Como señala Mónica Zuleta, directora Corporativa de Sostenibilidad de Mapfre, «hay una serie de factores socioculturales e históricos que han limitado la capacidad de las mujeres para tomar decisiones financieras hasta hace poco tiempo» (Zuleta, 2024). La dimensión histórica de esa exclusión es impresionante. Hasta 1975 en España, las mujeres no podían abrir una cuenta bancaria a su nombre, un dato que evidencia que la brecha financiera no es solo económica, sino también estructural y cultural.
Mi experiencia como mentora de emprendedores también me invitó a cuestionar el rol de la mujer en este ámbito.

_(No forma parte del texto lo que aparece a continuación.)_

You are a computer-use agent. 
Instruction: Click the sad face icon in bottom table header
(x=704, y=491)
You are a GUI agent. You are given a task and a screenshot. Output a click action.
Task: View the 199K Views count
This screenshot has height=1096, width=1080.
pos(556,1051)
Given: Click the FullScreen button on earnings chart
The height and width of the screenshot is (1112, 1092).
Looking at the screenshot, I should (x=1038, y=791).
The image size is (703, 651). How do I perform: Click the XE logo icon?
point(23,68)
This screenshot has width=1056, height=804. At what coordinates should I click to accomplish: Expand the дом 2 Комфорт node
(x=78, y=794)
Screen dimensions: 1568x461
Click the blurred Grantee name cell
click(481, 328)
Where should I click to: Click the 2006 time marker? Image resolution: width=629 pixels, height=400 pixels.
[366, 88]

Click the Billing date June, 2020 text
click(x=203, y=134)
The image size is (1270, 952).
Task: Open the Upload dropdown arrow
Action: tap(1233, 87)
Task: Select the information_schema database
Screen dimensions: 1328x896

En el desempeño de esta función acompañé principalmente a mujeres que estaban dando sus primeros pasos con sus negocios. Ahí pude comprobar que dominar conceptos básicos de contabilidad y marketing puede marcar una diferencia enorme. Comprender cuánto cuesta realmente un producto, cómo fijar un precio y comunicar una propuesta de valor no solo mejora un emprendimiento, sino que también fortalece a la persona que está detrás de él.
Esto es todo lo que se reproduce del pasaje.